In August 2021, Hyatt Hotels Corporation announced that it is buying Apple Leisure Group for $2.7 billion in cash. The acquisition was completed on November 2, 2021. The Apple Leisure Group name was sunset and it now falls under Hyatt's Distribution Segment that also includes Trisept Solutions.

==Subsidiaries==
The subsidiaries of ALG operate under the ALG Vacations (ALGV) umbrella. ALGV is a collection of vacations brands including Apple Vacations, Travel Impressions, Cheap Caribbean, Funjet Vacations, Blue Sky Tours, BeachBound, and United Vacations.

===Travel Impressions===
In 1967, Arnold Tolkin purchased a travel agency called ATS. Seven years later, Tolkin formed a group incentive and convention travel company out of ATS and named it Travel Impressions. In 1998, the Tolkin family, along with partner Ira Theodore, sold the tour operator to American Express. In April 2013, American Express and ALG announced an agreement under which ALG would acquire Travel Impressions and American Express’ international tour operator American Express Vacations International (AEVI). In the agreement, Travel Impressions would become the exclusive marketer and operator of American Express Vacations. American Express permitted their American Express Vacations branding to be used by Travel Impressions under license for a 3-year period post sale of the business. However, by 2017 the license agreement had expired and the program branding offered exclusively to American Express clients across Europe was changed to The Vacation Collection.

===CheapCaribbean.com===
Founded by Jim and Marta Hobbs and established in 2000, CheapCaribbean.com is an e-commerce vacation company providing beach travel to the Caribbean and Mexico. In August 2013, CheapCaribbean.com was acquired by Apple Leisure Group. The company continues to operate as a separate, wholly owned entity, with offices in Dallas, Phoenix, and Philadelphia. It was named one of Inc.'s "Top 5000 Fastest Growing Private Companies in America" in 2013.

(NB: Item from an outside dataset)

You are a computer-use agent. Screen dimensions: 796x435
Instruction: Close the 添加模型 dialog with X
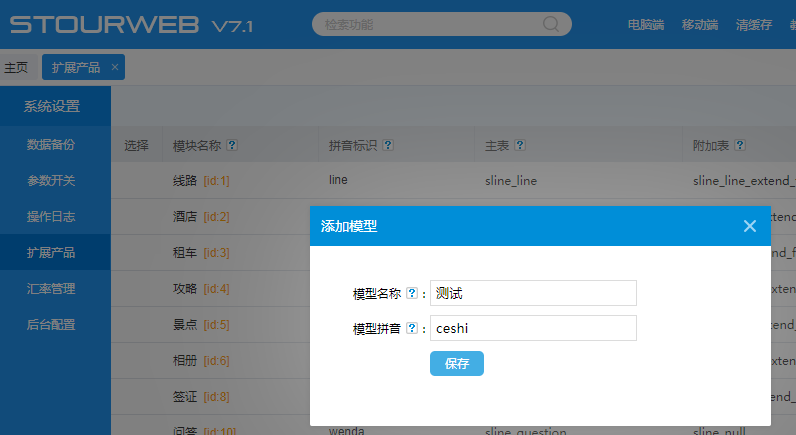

===Amstar DMC and Worldstar DMC===
Amstar DMC has provided excursions in Mexico, Jamaica and the Dominican Republic since 1989. Its corporate headquarters are located in Cancún and Punta Cana. In 2008, Amstar became the first Mexican destination management company to open a representation office in Shanghai, China. Five years later, an office was opened in Hawaii through Amstar's sister company, Worldstar. In 2014, it commenced operation in Costa Rica.